TEXT PROVIDED:
──────────

I simply pause here to ask some gentleman better versed in the
science of mathematics than I am, to tell me if the timbered lands are
in fact the most valuable portion of that section of country, and they
would be entirely valueless without the timber that is in them, what
the remainder of the land is worth which has no timber on it at all?
But, further on, I find a most entertaining and instructive
interchange of views between the gentleman from Arkansas (Mr.
Rogers), the gentleman from Wisconsin (Mr. Washburn), and the
gentleman from Maine (Mr. Peters), upon the subject of pine lands
generally, which I will tax the patience of the house to read:
“Mr. Rogers—Will the gentleman allow me to ask him a question?
“Mr. Washburn, of Wisconsin—Certainly.
“Mr. Rogers—Are these pine lands entirely worthless except for
timber?
“Mr. Washburn, of Wisconsin—They are generally worthless for
any other purpose. I am personally familiar with that subject. These
lands are not valuable for purposes of settlement.
“Mr. Farnsworth—They will be after the timber is taken off.
“Mr. Washburn, of Wisconsin—No, sir.

──────────

RECORDS:
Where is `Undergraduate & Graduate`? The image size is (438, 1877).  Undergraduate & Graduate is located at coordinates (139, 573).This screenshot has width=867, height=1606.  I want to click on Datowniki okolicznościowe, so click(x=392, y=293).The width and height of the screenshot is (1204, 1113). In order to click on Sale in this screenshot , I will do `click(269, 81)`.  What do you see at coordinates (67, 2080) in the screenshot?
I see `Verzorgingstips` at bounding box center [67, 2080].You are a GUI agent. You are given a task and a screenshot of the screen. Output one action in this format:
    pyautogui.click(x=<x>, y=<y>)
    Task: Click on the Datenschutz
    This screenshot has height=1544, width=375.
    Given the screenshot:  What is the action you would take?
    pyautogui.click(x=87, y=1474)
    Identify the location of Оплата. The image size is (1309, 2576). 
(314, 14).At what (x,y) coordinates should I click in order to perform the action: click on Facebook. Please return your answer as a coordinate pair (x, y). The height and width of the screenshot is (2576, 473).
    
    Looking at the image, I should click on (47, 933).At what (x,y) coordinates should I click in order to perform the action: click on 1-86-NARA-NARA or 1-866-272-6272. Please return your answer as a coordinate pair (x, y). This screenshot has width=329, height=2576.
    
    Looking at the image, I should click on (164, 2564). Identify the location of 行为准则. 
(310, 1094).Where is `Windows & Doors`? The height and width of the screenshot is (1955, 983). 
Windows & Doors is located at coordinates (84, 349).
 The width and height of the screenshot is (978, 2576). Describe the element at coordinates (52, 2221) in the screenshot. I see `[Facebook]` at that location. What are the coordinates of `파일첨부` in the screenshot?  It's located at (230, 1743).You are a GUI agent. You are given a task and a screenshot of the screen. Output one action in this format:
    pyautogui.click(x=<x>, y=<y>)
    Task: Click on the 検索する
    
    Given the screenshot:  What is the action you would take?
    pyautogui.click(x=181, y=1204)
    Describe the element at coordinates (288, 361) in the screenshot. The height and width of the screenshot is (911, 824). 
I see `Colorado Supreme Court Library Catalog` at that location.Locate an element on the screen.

──────────

PROBLEM A:
Answer these questions using the speech on pine lands:
(i) Which state does Mr. Rogers represent?
(ii) According to Mr. Washburn, for what purpose are these lands not valuable?
(iii) What does Mr. Farnsworth say will happen after the timber is taken off?
PROBLEM B: Copy the part of the speech on pine lands that opens with "I simply pause" and closes with "on it at all?", substituting "arithmetic" for "mathematics".
PROBLEM C: Continue the speech on pine lands from the point where it stops.
The rows have no connection to the speech on pine lands.

TASK RESULT A:
(i) Arkansas.
(ii) Purposes of settlement.
(iii) The lands will be valuable.

TASK RESULT B:
I simply pause here to ask some gentleman better versed in the
science of arithmetic than I am, to tell me if the timbered lands are
in fact the most valuable portion of that section of country, and they
would be entirely valueless without the timber that is in them, what
the remainder of the land is worth which has no timber on it at all?

TASK RESULT C:
“Mr. Rogers—I want to know the character of these pine lands.
“Mr. Washburn, of Wisconsin—They are generally sandy, barren
lands. My friend from the Green Bay district (Mr. Sawyer) is himself
perfectly familiar with this question, and he will bear me out in what
I say, that these timber lands are not adapted to settlement.
“Mr. Rogers—The pine lands to which I am accustomed are
generally very good. What I want to know is, what is the difference
between our pine lands and your pine lands?
“Mr. Washburn, of Wisconsin—The pine timber of Wisconsin
generally grows upon barren, sandy land. The gentleman from Maine
(Mr. Peters) who is familiar with pine lands, will, I have no doubt,
say that pine timber grows generally upon the most barren lands.”
“Mr. Peters—As a general thing pine lands are not worth much for
cultivation.”
And further on I find this pregnant question the joint production
of the two gentlemen from Wisconsin.
“Mr. Paine—Does my friend from Indiana suppose that in any
event settlers will occupy and cultivate these pine lands?
“Mr. Washburn, of Wisconsin—Particularly without a railroad.”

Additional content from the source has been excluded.